Lorsque le locataire est lui-même assujetti à la TVA, l'option du bailleur est neutre : le preneur déduit la taxe facturée. La situation se complique lorsque le locataire exerce une activité exonérée de TVA, cas fréquent des professions médicales ou paramédicales.

Pourquoi l'accord du locataire est indispensable

Pour un locataire non assujetti, la TVA sur le loyer constitue un coût définitif non récupérable. Un loyer mensuel de 2 000 € HT devient 2 400 € TTC, soit un surcoût annuel de 4 800 €.

Le bail doit alors mentionner expressément l'option exercée par le bailleur. Sans cette mention, l'option n'est pas opposable au locataire. Ce formalisme protège le preneur contre une charge fiscale qu'il n'aurait pas anticipée.

Situation du locataireImpact de l'option TVAPoint de vigilance
Assujetti à la TVA (droit à déduction complet)Neutre : TVA déduite intégralementVérifier le taux de déduction effectif
Exonéré de TVA (professions médicales, etc.)Coût définitif de 20 % sur le loyerMention obligatoire dans le bail
Assujetti partiel (prorata de déduction)Coût résiduel proportionnelCalculer le prorata avant signature

Ce point constitue le levier de négociation central entre bailleur et locataire lors de la rédaction du bail.

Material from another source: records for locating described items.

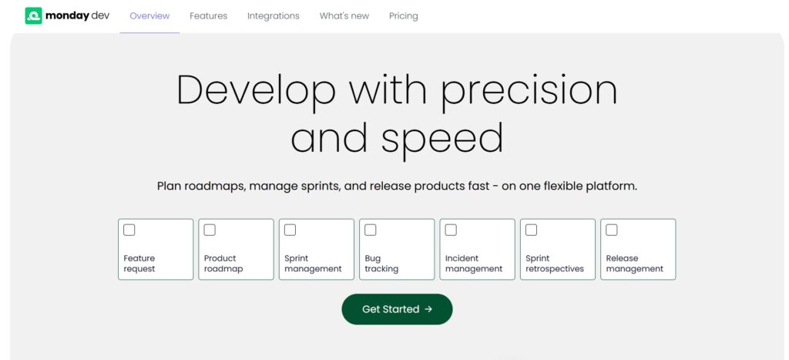Open the Overview tab
Viewport: 789px width, 360px height.
coord(149,15)
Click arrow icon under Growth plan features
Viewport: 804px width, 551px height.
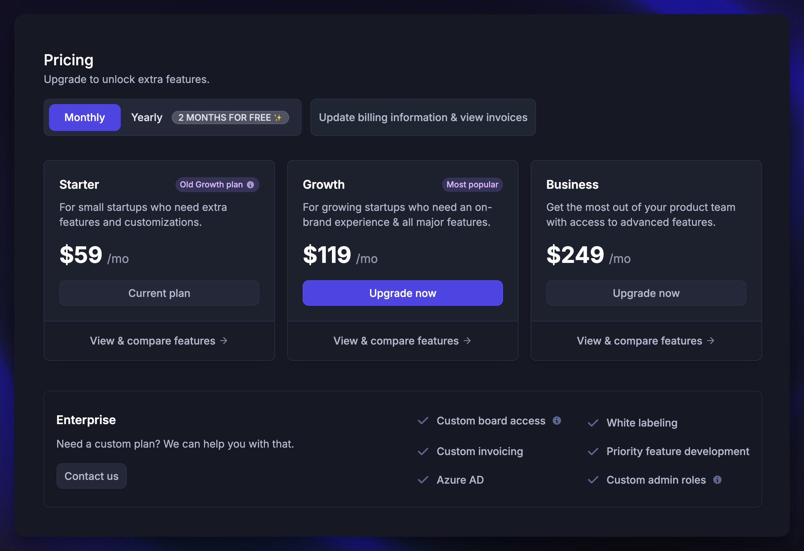[x=467, y=341]
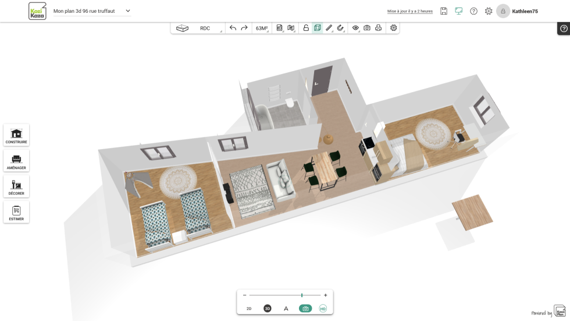Toggle the eye visibility options

point(355,28)
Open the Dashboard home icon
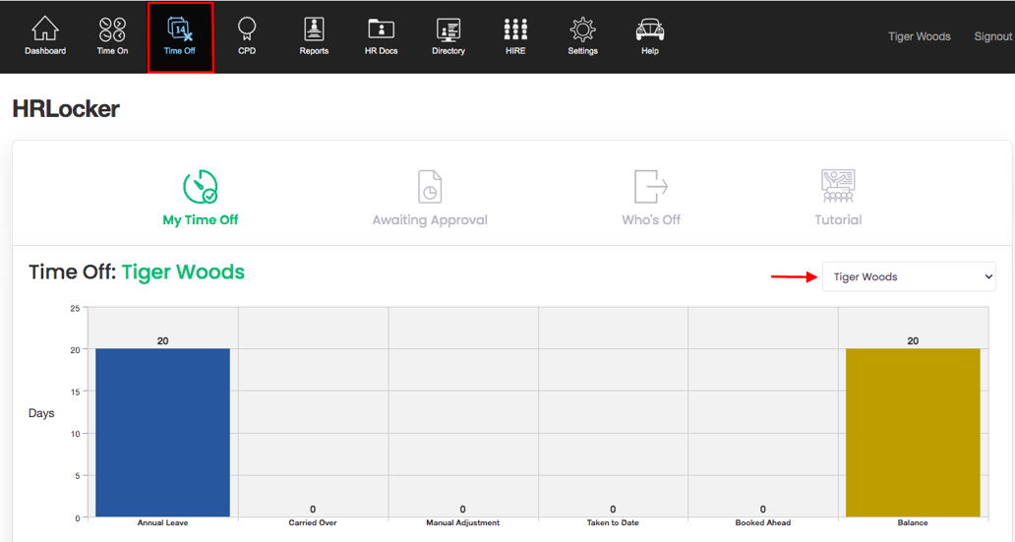Screen dimensions: 1015x542 pos(45,30)
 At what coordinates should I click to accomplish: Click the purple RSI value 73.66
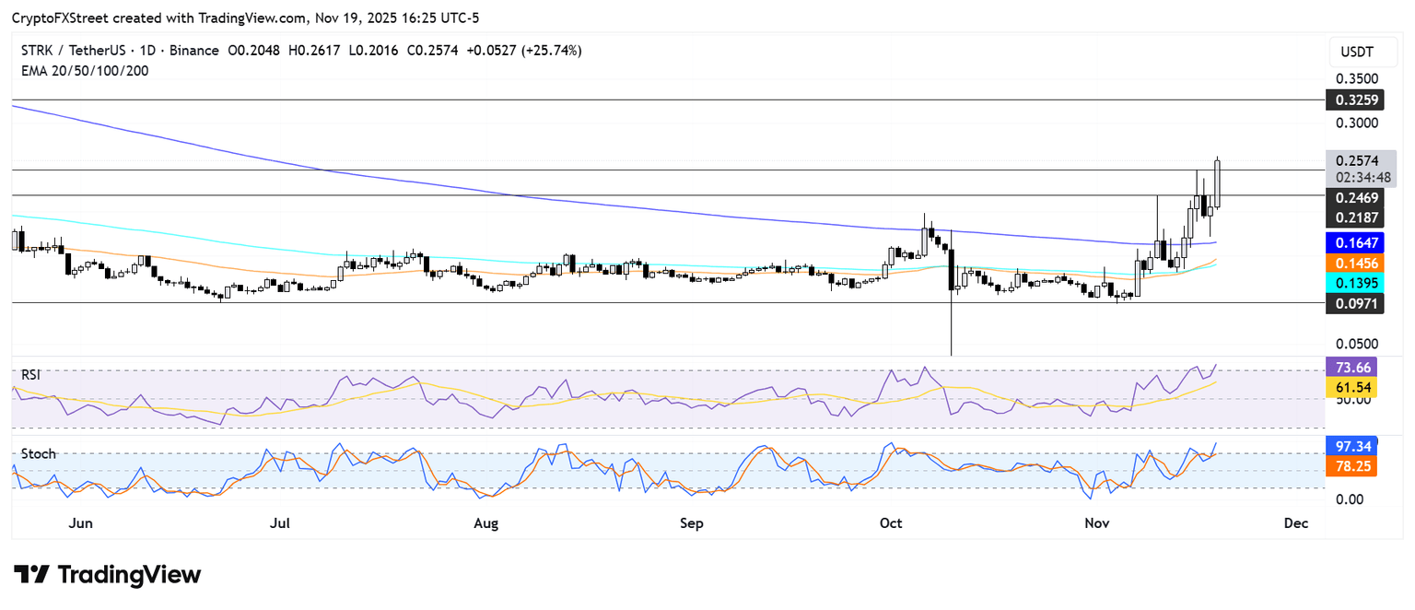pos(1351,366)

Durée de neuf ans, portée et révocation de l'option

L'option pour la TVA n'est pas un choix réversible à court terme. Elle produit effet à compter du 1er jour du mois au cours duquel elle est exercée et couvre obligatoirement la période allant jusqu'au 31 décembre de la 9e année civile qui suit.

Conditions de dénonciation

La révocation de l'option n'est pas libre. Elle ne peut intervenir qu'à l'expiration de cette période minimale de 9 ans, par déclaration expresse auprès du SIE. En cas de dénonciation, le bailleur doit régulariser la TVA déduite sur les immobilisations si le délai de régularisation n'est pas expiré.

  • Période incompressible : 9 années civiles complètes après l'année de prise d'effet.
  • Régularisation : restitution éventuelle de la TVA déduite sur les travaux et acquisitions.
  • Conséquence pratique : le bailleur redevient exonéré et perd son droit à déduction.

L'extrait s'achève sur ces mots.